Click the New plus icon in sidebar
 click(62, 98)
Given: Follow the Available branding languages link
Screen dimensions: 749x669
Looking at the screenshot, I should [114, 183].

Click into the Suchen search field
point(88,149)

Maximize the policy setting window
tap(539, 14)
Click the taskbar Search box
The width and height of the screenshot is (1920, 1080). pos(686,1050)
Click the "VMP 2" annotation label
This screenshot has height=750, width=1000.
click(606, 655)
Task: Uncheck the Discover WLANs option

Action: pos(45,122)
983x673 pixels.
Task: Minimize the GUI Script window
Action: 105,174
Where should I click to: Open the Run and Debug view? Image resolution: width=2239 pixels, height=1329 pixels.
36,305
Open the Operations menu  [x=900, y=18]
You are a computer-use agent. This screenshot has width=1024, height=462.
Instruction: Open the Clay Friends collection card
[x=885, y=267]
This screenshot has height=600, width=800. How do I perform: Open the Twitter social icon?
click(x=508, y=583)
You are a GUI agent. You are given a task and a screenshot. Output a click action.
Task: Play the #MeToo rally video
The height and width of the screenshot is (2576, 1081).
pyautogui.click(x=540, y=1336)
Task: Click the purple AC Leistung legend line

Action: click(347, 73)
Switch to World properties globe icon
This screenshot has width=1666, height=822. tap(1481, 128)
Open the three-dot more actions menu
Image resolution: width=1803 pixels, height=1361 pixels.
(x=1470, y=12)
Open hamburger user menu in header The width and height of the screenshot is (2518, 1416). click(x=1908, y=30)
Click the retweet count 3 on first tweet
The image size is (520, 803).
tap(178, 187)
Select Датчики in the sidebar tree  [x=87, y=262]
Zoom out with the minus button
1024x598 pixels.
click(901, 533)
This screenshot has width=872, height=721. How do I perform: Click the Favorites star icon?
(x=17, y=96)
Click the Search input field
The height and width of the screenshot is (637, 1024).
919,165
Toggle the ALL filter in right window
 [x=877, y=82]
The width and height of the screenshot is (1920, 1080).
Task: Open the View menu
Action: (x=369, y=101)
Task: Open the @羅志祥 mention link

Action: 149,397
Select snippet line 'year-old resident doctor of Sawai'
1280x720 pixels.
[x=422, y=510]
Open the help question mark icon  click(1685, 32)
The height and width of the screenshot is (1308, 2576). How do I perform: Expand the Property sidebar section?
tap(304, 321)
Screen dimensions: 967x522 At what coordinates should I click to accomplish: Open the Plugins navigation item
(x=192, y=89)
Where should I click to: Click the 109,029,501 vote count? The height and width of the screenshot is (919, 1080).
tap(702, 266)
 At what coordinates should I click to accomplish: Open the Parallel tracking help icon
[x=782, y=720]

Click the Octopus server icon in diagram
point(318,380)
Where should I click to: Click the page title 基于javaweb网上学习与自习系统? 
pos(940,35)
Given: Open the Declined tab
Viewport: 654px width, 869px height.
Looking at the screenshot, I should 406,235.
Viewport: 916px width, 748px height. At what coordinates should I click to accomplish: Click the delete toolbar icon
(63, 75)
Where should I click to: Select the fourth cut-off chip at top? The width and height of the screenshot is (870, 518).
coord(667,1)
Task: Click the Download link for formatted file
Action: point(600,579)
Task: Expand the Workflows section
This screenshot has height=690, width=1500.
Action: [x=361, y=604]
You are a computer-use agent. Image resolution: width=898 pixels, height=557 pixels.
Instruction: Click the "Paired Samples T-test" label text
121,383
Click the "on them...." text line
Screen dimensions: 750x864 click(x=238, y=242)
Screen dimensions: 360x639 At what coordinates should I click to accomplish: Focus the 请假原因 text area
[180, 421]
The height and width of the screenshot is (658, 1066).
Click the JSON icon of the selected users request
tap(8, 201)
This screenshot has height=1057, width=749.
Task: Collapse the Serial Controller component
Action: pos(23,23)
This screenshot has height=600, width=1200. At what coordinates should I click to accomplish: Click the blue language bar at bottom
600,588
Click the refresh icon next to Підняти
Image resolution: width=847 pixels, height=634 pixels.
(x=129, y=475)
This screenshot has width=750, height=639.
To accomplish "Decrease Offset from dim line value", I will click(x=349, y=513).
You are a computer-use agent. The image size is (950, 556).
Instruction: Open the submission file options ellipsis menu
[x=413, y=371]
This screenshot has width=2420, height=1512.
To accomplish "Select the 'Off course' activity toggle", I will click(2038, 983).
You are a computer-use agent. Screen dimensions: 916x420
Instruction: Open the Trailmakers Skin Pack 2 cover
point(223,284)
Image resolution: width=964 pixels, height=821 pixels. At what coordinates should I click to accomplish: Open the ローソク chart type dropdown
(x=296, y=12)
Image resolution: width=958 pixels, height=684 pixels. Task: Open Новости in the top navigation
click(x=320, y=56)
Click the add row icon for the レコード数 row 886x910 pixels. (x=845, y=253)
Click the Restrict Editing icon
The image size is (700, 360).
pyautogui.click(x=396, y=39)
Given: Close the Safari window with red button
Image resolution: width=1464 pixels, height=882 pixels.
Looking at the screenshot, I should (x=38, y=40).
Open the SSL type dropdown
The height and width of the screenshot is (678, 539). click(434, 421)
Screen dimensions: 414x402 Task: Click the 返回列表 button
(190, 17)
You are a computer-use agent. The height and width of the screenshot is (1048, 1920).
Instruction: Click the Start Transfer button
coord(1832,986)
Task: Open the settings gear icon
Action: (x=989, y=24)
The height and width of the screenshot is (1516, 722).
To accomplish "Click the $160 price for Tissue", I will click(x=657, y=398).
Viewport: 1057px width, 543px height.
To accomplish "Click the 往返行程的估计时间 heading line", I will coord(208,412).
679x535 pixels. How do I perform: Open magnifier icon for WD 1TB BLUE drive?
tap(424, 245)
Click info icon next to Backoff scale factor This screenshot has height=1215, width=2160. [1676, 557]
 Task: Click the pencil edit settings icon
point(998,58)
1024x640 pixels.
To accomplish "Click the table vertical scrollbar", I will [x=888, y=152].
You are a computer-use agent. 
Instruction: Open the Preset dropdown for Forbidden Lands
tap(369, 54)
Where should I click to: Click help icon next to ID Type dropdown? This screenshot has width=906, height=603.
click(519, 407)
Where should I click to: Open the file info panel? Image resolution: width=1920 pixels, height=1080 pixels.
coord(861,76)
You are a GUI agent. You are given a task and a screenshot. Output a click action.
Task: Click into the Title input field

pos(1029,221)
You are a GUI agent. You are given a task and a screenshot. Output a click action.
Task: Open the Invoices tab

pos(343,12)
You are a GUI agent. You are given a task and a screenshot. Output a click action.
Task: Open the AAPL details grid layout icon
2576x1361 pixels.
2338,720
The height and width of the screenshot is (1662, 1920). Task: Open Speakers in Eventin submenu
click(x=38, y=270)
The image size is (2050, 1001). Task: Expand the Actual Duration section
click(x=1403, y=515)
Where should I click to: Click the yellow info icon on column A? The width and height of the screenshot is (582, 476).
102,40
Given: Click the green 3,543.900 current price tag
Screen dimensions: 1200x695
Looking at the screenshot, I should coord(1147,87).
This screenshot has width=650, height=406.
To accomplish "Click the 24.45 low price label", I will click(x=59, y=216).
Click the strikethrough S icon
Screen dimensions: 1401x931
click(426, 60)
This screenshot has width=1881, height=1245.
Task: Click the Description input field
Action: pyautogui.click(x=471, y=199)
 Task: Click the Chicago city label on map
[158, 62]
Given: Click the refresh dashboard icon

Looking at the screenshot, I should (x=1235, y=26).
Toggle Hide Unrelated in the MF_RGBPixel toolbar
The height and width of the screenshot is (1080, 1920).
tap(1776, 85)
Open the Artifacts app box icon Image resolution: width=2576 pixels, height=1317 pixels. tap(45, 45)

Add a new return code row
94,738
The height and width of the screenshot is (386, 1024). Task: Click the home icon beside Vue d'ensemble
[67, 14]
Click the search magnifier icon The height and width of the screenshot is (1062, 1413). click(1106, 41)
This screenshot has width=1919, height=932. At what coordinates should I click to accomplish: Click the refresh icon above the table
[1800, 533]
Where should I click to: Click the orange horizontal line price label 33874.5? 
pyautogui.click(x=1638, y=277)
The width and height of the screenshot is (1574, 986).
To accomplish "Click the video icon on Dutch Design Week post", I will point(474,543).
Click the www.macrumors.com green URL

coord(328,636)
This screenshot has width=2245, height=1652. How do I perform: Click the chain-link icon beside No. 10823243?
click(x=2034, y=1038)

* [YOUR INSTRUCTIONS] Write out the part of the items that opens with the line containing "This screenshot has width=872, height=721." and closes with the line containing "Action: (x=369, y=101)", including both of those lines, reproducing each line without any change.

* [SOLUTION BELOW]
This screenshot has width=872, height=721. How do I perform: Click the Favorites star icon?
(x=17, y=96)
Click the Search input field
The height and width of the screenshot is (637, 1024).
919,165
Toggle the ALL filter in right window
 [x=877, y=82]
The width and height of the screenshot is (1920, 1080).
Task: Open the View menu
Action: (x=369, y=101)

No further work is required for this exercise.